Please have a look at our other works on re-identification and sport video analysis:
- BPBreID: Body Part-based Re-Identification
- SoccerNet End-to-End Athlete Tracking and Identification on a Minimap
- PRTreID: Joint Learning for Re-identification, Team Affiliation, and Role Classification
- The SoccerNet Player Re-Identification dataset
- The DeepSportRadar Player Re-Identification dataset
I will try to discuss here various implementation choices, future research direction, open issues, etc. Feel free to open a Github issue if you have any question or suggestion.
- About BIPO data augmentation: Automatically generating keypoints prompts and human parsing labels for multi-person occluded images using external models (OpenPifPaf, SAM, etc) is challenging and often imperfect, whereas these models are extremely accurate for single-person images. Hence, using BIPO to merge two single-person images to create a new occluded image with the corresponding labels (human parsing masks + keypoint prompts) proves more reliable than directly labeling real multi-person occluded images.
- SOLIDER was hard to fine-tune, the “semantic_weight" parameter did not have much impact.
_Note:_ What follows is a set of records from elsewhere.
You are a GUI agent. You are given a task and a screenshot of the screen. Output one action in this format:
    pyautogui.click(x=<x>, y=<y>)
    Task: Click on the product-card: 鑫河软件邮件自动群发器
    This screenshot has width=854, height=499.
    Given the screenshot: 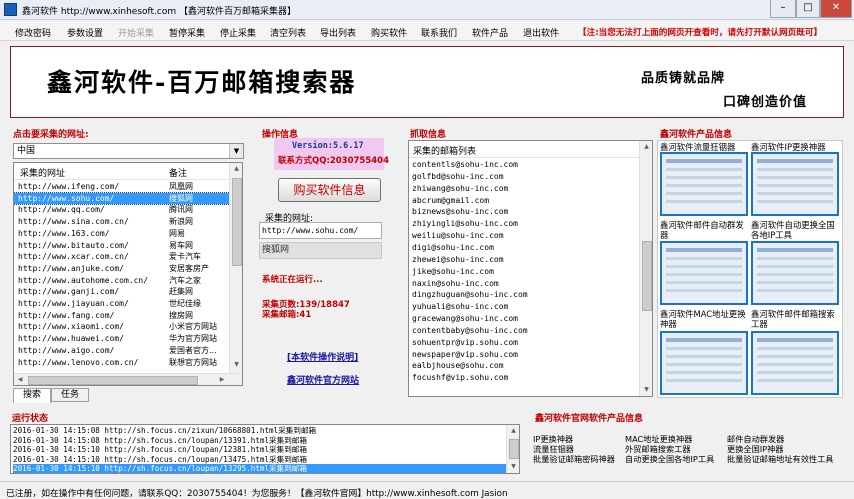 What is the action you would take?
    pyautogui.click(x=705, y=230)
It was necessary to freeze the keypoint tokenizer for
the first 20 epochs (with the
train.fixbase_epoch
config) and use a small learning rate. - The codebase has undergone big refactoring before public release and the provided training configuration might be incomplete, please let me know if you cannot reproduce the reported results.
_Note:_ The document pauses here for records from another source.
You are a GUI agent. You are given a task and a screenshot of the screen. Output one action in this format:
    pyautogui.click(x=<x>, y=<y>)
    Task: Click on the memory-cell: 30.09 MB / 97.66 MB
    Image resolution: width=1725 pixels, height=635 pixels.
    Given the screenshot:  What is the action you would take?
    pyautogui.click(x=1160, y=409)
If you have any question/suggestion, or find any bug/issue with the code, please raise a GitHub issue in this repository, I'll be glab to help you as much as I can! I'll try to update the documentation regularly based on your questions.
If you use this repository for your research or wish to refer to our method KPR, please use the following BibTeX entry:
@misc{somers2024keypointpromptablereidentification,
title={Keypoint Promptable Re-Identification},
author={Vladimir Somers and Christophe De Vleeschouwer and Alexandre Alahi},
year={2024},
eprint={2407.18112},
archivePrefix={arXiv},
primaryClass={cs.CV},
url={https://arxiv.org/abs/2407.18112},
}
Feel free to also refer to BPBreID, our non-promptable baseline introduced at WACV 2023 as prior work:
@article{bpbreid,
archivePrefix = {arXiv},
arxivId = {2211.03679},
author = {Somers, Vladimir and {De Vleeschouwer}, Christophe and Alahi, Alexandre},
doi = {10.48550/arxiv.2211.03679},
eprint = {2211.03679},
isbn = {2211.03679v1},
journal = {Proceedings of the IEEE/CVF Winter Conference on Applications of Computer Vision (WACV23)},
month = {nov},
title = {{Body Part-Based Representation Learning for Occluded Person Re-Identification}},
url = {https://arxiv.org/abs/2211.03679v1 http://arxiv.org/abs/2211.03679},
year = {2023}
}
This codebase is a fork from BPBreID and Torchreid. We borrowed some code from SOLIDER and TransReID, thanks for their great contribution!